### Exercise
Retype every entry below exactly as it stands.

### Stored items
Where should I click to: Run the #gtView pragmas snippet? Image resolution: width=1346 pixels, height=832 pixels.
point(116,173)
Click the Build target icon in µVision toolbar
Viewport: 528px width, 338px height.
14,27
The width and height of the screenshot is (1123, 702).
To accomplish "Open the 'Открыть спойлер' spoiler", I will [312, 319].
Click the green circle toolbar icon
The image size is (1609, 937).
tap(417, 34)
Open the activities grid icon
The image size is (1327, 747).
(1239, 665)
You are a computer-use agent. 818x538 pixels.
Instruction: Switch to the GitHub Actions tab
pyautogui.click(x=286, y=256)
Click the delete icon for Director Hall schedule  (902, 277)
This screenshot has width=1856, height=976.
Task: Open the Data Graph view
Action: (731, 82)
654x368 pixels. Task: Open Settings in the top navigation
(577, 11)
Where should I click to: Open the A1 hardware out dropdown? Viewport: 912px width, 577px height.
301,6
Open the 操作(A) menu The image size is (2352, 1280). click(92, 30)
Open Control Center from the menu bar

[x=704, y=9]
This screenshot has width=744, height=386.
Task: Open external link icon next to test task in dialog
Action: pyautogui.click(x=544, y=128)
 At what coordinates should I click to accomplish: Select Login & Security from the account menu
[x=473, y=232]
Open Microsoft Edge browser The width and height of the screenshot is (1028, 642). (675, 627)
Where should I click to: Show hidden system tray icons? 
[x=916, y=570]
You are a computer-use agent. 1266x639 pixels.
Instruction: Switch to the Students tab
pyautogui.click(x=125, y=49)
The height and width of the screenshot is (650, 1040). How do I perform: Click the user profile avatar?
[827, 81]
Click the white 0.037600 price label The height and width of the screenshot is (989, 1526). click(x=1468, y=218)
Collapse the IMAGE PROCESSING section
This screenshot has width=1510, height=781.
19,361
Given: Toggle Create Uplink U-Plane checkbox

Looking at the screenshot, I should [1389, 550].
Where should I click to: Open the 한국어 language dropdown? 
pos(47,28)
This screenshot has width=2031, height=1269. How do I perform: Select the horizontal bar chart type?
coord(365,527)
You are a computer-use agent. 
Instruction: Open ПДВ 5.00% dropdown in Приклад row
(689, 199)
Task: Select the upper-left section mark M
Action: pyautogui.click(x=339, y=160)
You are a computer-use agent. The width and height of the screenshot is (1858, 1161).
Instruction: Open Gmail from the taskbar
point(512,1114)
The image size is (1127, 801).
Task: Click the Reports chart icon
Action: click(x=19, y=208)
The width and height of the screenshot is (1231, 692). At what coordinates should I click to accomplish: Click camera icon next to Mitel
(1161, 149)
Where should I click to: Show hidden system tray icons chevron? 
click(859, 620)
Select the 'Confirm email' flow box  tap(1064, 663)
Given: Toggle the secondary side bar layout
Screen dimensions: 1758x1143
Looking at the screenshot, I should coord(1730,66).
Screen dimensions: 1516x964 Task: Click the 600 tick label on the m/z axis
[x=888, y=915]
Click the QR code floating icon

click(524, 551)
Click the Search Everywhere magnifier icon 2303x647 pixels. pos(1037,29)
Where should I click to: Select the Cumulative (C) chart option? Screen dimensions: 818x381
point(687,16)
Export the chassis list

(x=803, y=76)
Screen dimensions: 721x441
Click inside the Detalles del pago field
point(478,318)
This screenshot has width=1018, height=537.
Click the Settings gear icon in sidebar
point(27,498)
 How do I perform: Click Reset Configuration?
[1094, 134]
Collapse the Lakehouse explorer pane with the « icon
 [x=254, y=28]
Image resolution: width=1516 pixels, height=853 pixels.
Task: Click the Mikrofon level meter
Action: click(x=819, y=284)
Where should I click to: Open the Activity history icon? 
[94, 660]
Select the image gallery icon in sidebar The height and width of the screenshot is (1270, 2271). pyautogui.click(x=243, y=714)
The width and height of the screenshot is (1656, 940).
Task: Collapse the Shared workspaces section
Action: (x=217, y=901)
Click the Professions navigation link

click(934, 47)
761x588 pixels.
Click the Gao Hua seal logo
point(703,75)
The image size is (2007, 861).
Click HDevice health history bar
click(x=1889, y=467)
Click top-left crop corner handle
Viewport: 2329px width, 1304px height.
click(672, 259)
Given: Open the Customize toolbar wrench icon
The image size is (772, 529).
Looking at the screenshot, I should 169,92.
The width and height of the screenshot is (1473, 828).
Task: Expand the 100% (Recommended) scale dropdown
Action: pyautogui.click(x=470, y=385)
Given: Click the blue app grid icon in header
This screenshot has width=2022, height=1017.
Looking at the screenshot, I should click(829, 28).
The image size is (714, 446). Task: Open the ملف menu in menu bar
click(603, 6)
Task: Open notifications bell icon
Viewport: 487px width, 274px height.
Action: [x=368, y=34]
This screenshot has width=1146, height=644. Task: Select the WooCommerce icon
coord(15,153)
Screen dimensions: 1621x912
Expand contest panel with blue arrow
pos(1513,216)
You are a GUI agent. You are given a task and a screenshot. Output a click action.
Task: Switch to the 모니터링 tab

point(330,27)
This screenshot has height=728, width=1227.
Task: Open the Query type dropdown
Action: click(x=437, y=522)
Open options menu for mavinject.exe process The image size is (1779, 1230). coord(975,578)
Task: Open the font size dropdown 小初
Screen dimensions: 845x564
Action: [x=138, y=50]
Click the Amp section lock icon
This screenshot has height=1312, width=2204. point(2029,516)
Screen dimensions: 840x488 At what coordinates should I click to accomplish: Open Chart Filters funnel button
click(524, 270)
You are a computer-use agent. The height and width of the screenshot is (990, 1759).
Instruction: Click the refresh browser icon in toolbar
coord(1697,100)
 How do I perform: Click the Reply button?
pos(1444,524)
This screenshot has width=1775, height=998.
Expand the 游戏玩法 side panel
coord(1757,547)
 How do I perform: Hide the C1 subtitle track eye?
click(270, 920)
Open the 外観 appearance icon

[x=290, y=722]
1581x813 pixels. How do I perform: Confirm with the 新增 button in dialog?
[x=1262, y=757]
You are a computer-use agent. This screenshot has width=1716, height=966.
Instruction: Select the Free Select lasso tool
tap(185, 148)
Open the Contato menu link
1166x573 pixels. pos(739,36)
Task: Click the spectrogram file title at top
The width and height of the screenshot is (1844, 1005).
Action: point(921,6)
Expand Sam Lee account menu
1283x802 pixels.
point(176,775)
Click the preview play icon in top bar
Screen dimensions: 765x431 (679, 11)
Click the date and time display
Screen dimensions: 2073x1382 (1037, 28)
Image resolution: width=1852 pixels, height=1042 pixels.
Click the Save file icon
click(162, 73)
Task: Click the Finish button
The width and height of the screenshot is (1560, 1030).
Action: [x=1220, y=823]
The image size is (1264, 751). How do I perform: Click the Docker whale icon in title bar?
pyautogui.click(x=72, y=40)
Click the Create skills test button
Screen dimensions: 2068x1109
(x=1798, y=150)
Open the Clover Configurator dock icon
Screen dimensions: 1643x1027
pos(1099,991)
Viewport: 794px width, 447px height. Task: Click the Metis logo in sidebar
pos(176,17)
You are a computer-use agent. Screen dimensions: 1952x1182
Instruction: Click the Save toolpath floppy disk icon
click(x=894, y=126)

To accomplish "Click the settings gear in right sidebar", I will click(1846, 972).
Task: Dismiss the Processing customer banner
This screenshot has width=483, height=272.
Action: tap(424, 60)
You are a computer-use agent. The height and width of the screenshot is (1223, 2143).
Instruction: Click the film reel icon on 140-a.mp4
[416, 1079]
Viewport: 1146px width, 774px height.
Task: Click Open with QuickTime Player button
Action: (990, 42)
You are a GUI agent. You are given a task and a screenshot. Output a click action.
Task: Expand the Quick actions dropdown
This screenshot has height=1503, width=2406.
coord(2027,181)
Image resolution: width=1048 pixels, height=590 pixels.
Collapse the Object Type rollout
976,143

### Result of the task
Where should I click to: Run the #gtView pragmas snippet? Image resolution: width=1346 pixels, height=832 pixels.
point(116,173)
Click the Build target icon in µVision toolbar
Viewport: 528px width, 338px height.
14,27
The width and height of the screenshot is (1123, 702).
To accomplish "Open the 'Открыть спойлер' spoiler", I will [312, 319].
Click the green circle toolbar icon
The image size is (1609, 937).
tap(417, 34)
Open the activities grid icon
The image size is (1327, 747).
(1239, 665)
You are a computer-use agent. 818x538 pixels.
Instruction: Switch to the GitHub Actions tab
pyautogui.click(x=286, y=256)
Click the delete icon for Director Hall schedule  (902, 277)
This screenshot has width=1856, height=976.
Task: Open the Data Graph view
Action: (731, 82)
654x368 pixels. Task: Open Settings in the top navigation
(577, 11)
Where should I click to: Open the A1 hardware out dropdown? Viewport: 912px width, 577px height.
301,6
Open the 操作(A) menu The image size is (2352, 1280). click(92, 30)
Open Control Center from the menu bar

[x=704, y=9]
This screenshot has width=744, height=386.
Task: Open external link icon next to test task in dialog
Action: pyautogui.click(x=544, y=128)
 At what coordinates should I click to accomplish: Select Login & Security from the account menu
[x=473, y=232]
Open Microsoft Edge browser The width and height of the screenshot is (1028, 642). (675, 627)
Where should I click to: Show hidden system tray icons? 
[x=916, y=570]
You are a computer-use agent. 1266x639 pixels.
Instruction: Switch to the Students tab
pyautogui.click(x=125, y=49)
The height and width of the screenshot is (650, 1040). How do I perform: Click the user profile avatar?
[827, 81]
Click the white 0.037600 price label The height and width of the screenshot is (989, 1526). click(x=1468, y=218)
Collapse the IMAGE PROCESSING section
This screenshot has width=1510, height=781.
19,361
Given: Toggle Create Uplink U-Plane checkbox

Looking at the screenshot, I should [1389, 550].
Where should I click to: Open the 한국어 language dropdown? 
pos(47,28)
This screenshot has width=2031, height=1269. How do I perform: Select the horizontal bar chart type?
coord(365,527)
You are a computer-use agent. 
Instruction: Open ПДВ 5.00% dropdown in Приклад row
(689, 199)
Task: Select the upper-left section mark M
Action: pyautogui.click(x=339, y=160)
You are a computer-use agent. The width and height of the screenshot is (1858, 1161).
Instruction: Open Gmail from the taskbar
point(512,1114)
The image size is (1127, 801).
Task: Click the Reports chart icon
Action: click(x=19, y=208)
The width and height of the screenshot is (1231, 692). At what coordinates should I click to accomplish: Click camera icon next to Mitel
(1161, 149)
Where should I click to: Show hidden system tray icons chevron? 
click(859, 620)
Select the 'Confirm email' flow box  tap(1064, 663)
Given: Toggle the secondary side bar layout
Screen dimensions: 1758x1143
Looking at the screenshot, I should coord(1730,66).
Screen dimensions: 1516x964 Task: Click the 600 tick label on the m/z axis
[x=888, y=915]
Click the QR code floating icon

click(524, 551)
Click the Search Everywhere magnifier icon 2303x647 pixels. pos(1037,29)
Where should I click to: Select the Cumulative (C) chart option? Screen dimensions: 818x381
point(687,16)
Export the chassis list

(x=803, y=76)
Screen dimensions: 721x441
Click inside the Detalles del pago field
point(478,318)
This screenshot has width=1018, height=537.
Click the Settings gear icon in sidebar
point(27,498)
 How do I perform: Click Reset Configuration?
[1094, 134]
Collapse the Lakehouse explorer pane with the « icon
 [x=254, y=28]
Image resolution: width=1516 pixels, height=853 pixels.
Task: Click the Mikrofon level meter
Action: click(x=819, y=284)
Where should I click to: Open the Activity history icon? 
[94, 660]
Select the image gallery icon in sidebar The height and width of the screenshot is (1270, 2271). pyautogui.click(x=243, y=714)
The width and height of the screenshot is (1656, 940).
Task: Collapse the Shared workspaces section
Action: (x=217, y=901)
Click the Professions navigation link

click(934, 47)
761x588 pixels.
Click the Gao Hua seal logo
point(703,75)
The image size is (2007, 861).
Click HDevice health history bar
click(x=1889, y=467)
Click top-left crop corner handle
Viewport: 2329px width, 1304px height.
click(672, 259)
Given: Open the Customize toolbar wrench icon
The image size is (772, 529).
Looking at the screenshot, I should 169,92.
The width and height of the screenshot is (1473, 828).
Task: Expand the 100% (Recommended) scale dropdown
Action: pyautogui.click(x=470, y=385)
Given: Click the blue app grid icon in header
This screenshot has width=2022, height=1017.
Looking at the screenshot, I should click(829, 28).
The image size is (714, 446). Task: Open the ملف menu in menu bar
click(603, 6)
Task: Open notifications bell icon
Viewport: 487px width, 274px height.
Action: [x=368, y=34]
This screenshot has width=1146, height=644. Task: Select the WooCommerce icon
coord(15,153)
Screen dimensions: 1621x912
Expand contest panel with blue arrow
pos(1513,216)
You are a GUI agent. You are given a task and a screenshot. Output a click action.
Task: Switch to the 모니터링 tab

point(330,27)
This screenshot has height=728, width=1227.
Task: Open the Query type dropdown
Action: click(x=437, y=522)
Open options menu for mavinject.exe process The image size is (1779, 1230). coord(975,578)
Task: Open the font size dropdown 小初
Screen dimensions: 845x564
Action: [x=138, y=50]
Click the Amp section lock icon
This screenshot has height=1312, width=2204. point(2029,516)
Screen dimensions: 840x488 At what coordinates should I click to accomplish: Open Chart Filters funnel button
click(524, 270)
You are a computer-use agent. The height and width of the screenshot is (990, 1759).
Instruction: Click the refresh browser icon in toolbar
coord(1697,100)
 How do I perform: Click the Reply button?
pos(1444,524)
This screenshot has width=1775, height=998.
Expand the 游戏玩法 side panel
coord(1757,547)
 How do I perform: Hide the C1 subtitle track eye?
click(270, 920)
Open the 外観 appearance icon

[x=290, y=722]
1581x813 pixels. How do I perform: Confirm with the 新增 button in dialog?
[x=1262, y=757]
You are a computer-use agent. This screenshot has width=1716, height=966.
Instruction: Select the Free Select lasso tool
tap(185, 148)
Open the Contato menu link
1166x573 pixels. pos(739,36)
Task: Click the spectrogram file title at top
The width and height of the screenshot is (1844, 1005).
Action: point(921,6)
Expand Sam Lee account menu
1283x802 pixels.
point(176,775)
Click the preview play icon in top bar
Screen dimensions: 765x431 (679, 11)
Click the date and time display
Screen dimensions: 2073x1382 (1037, 28)
Image resolution: width=1852 pixels, height=1042 pixels.
Click the Save file icon
click(162, 73)
Task: Click the Finish button
The width and height of the screenshot is (1560, 1030).
Action: [x=1220, y=823]
The image size is (1264, 751). How do I perform: Click the Docker whale icon in title bar?
pyautogui.click(x=72, y=40)
Click the Create skills test button
Screen dimensions: 2068x1109
(x=1798, y=150)
Open the Clover Configurator dock icon
Screen dimensions: 1643x1027
pos(1099,991)
Viewport: 794px width, 447px height. Task: Click the Metis logo in sidebar
pos(176,17)
You are a computer-use agent. Screen dimensions: 1952x1182
Instruction: Click the Save toolpath floppy disk icon
click(x=894, y=126)

To accomplish "Click the settings gear in right sidebar", I will click(1846, 972).
Task: Dismiss the Processing customer banner
This screenshot has width=483, height=272.
Action: tap(424, 60)
You are a computer-use agent. The height and width of the screenshot is (1223, 2143).
Instruction: Click the film reel icon on 140-a.mp4
[416, 1079]
Viewport: 1146px width, 774px height.
Task: Click Open with QuickTime Player button
Action: (990, 42)
You are a GUI agent. You are given a task and a screenshot. Output a click action.
Task: Expand the Quick actions dropdown
This screenshot has height=1503, width=2406.
coord(2027,181)
Image resolution: width=1048 pixels, height=590 pixels.
Collapse the Object Type rollout
976,143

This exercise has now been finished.